Activity 1 –
From the passage on generative AI, copy the text between "In what feels" and "unseat Google search.", inclusive.
Activity 2 –
List the jobs that, according to the passage on generative AI, humans have performed behind the curtain for AI tools.

Document segment –
== Segment start ==

In what feels like just a few short years, advancements in generative artificial intelligence have seemingly transformed “AI” from a buzzword slapped onto boring business to attack investor capital into an an actual tool with clear, real -world use cases. Writer and business have already begun using image generator system like DALL-E and Stable Diffusion to create their own, low-cost in house art department. Open AI’s ChatGPT chatbot, on the other hand, gave users a glimpse into a possible future internet ripe with sophisticated digital assistants able to spew out decent advice. Some even believe ChatGPT could unseat Google search.
Though much of the conversation about AI focuses on raw data and computing power, it would be a mistake to separate these tools from humans. From its inception, supposed AI tools have always relied on humans hiding behind the curtain, silently labelling images, sorting data, and making moral and political judgement calls that might seem trival to the living, but are next to impossible for machines.

== Segment end ==

Raw data –

== Segment start ==

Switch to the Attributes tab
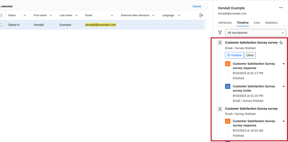Screen dimensions: 288x142 click(x=225, y=23)
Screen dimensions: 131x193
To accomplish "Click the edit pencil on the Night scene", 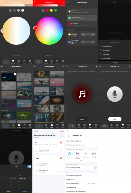I will [15, 74].
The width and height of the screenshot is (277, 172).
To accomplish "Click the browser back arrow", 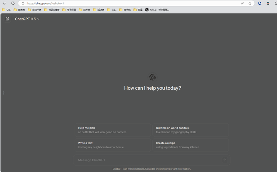I will (x=5, y=3).
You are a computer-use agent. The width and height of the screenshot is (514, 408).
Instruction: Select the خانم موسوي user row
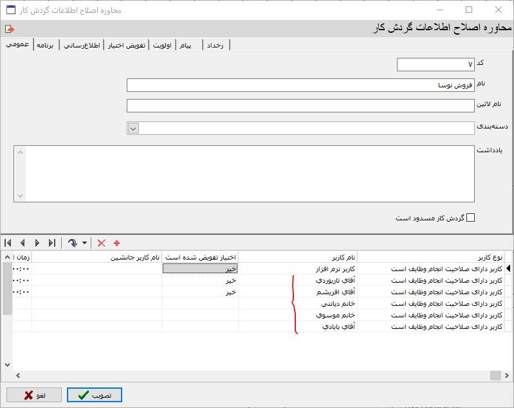click(335, 315)
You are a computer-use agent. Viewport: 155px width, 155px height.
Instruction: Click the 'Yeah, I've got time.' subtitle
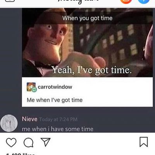pyautogui.click(x=92, y=70)
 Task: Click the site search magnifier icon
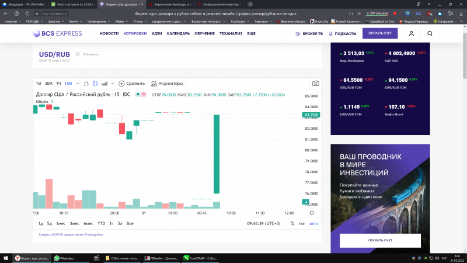click(x=430, y=34)
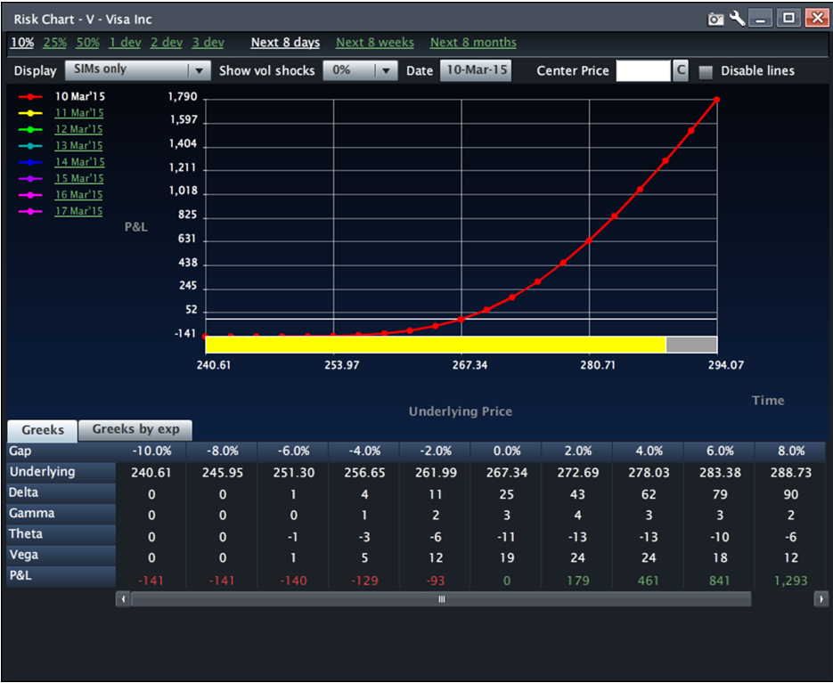Toggle the 11 Mar'15 line series
The width and height of the screenshot is (833, 683).
78,113
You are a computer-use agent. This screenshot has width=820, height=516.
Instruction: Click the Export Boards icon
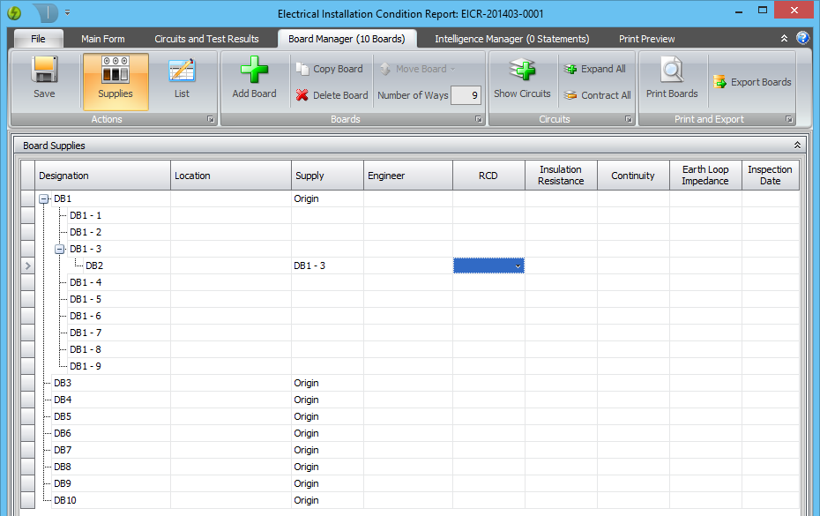pyautogui.click(x=720, y=82)
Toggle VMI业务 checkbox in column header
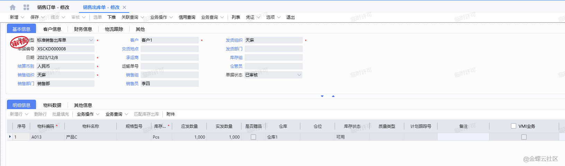This screenshot has height=166, width=565. 513,126
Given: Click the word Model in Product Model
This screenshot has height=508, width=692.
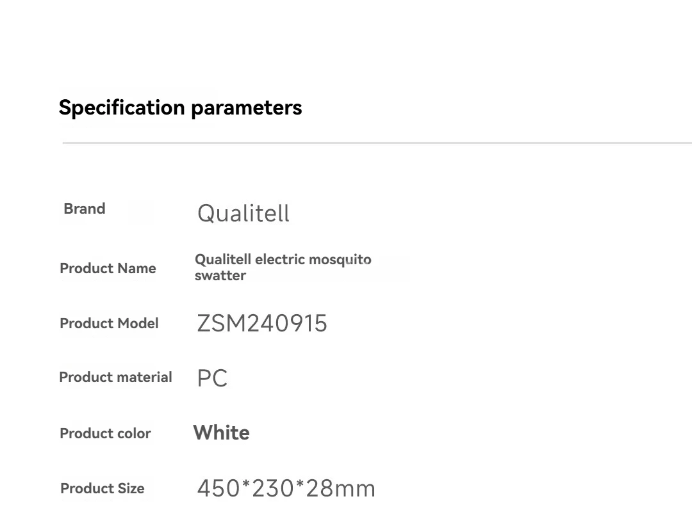Looking at the screenshot, I should click(x=137, y=323).
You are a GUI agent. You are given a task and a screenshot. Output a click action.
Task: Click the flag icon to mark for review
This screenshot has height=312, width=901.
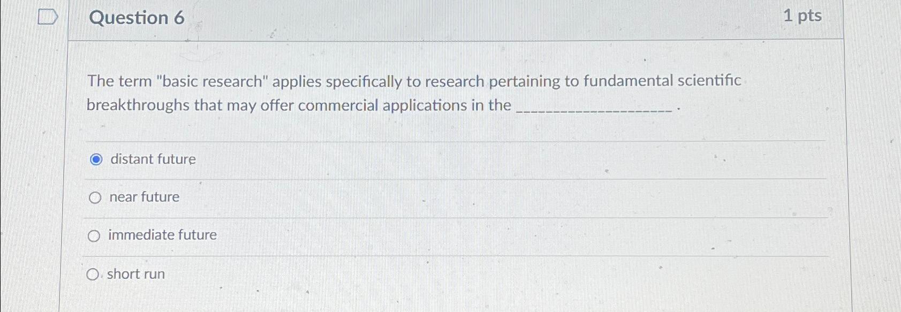tap(47, 18)
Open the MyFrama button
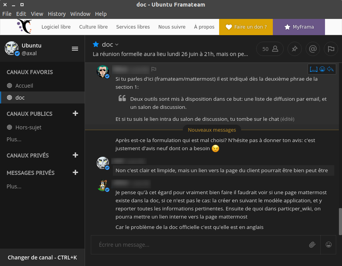This screenshot has height=266, width=342. click(299, 27)
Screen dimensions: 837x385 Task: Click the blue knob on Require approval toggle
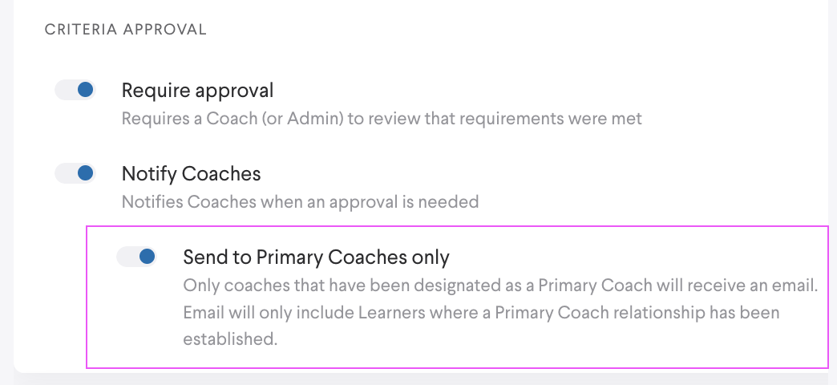(x=85, y=90)

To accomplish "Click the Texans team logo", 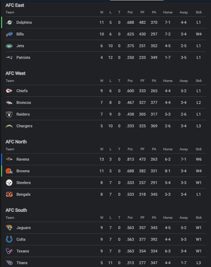I will click(x=9, y=251).
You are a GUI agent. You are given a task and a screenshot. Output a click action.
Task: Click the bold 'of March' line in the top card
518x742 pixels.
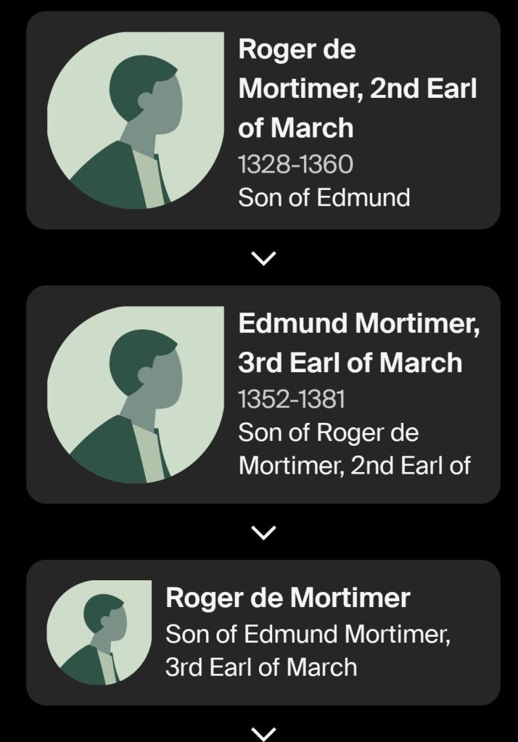[295, 128]
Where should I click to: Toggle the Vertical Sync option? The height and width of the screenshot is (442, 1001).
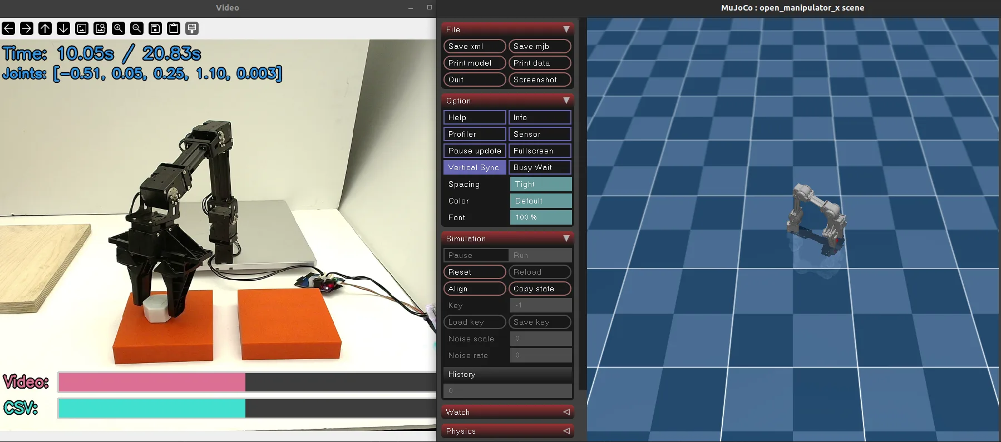[x=475, y=167]
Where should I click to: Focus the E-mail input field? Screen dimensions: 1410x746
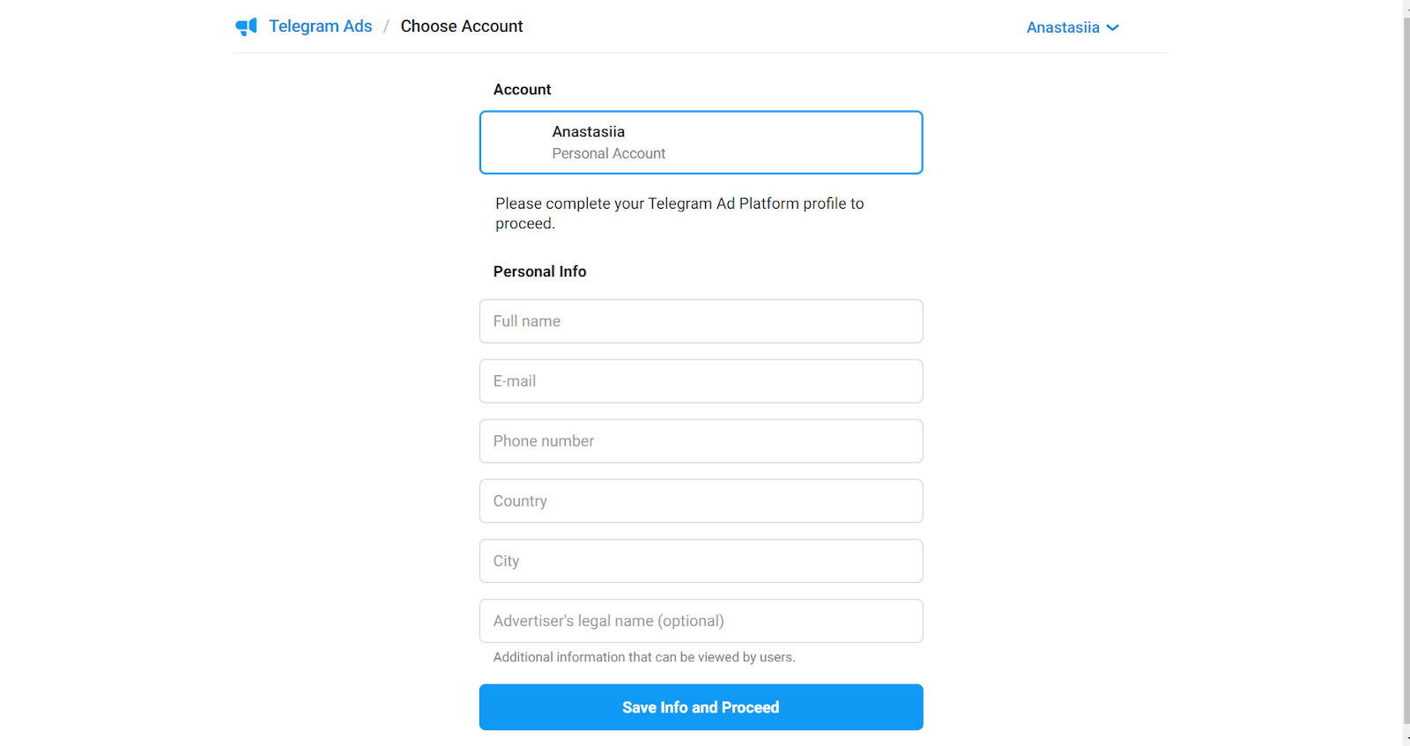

== Segment end ==

Written reply 1 –
In what feels like just a few short years, advancements in generative artificial intelligence have seemingly transformed “AI” from a buzzword slapped onto boring business to attack investor capital into an an actual tool with clear, real -world use cases. Writer and business have already begun using image generator system like DALL-E and Stable Diffusion to create their own, low-cost in house art department. Open AI’s ChatGPT chatbot, on the other hand, gave users a glimpse into a possible future internet ripe with sophisticated digital assistants able to spew out decent advice. Some even believe ChatGPT could unseat Google search.

Written reply 2 –
- labelling images
- sorting data
- making moral and political judgement calls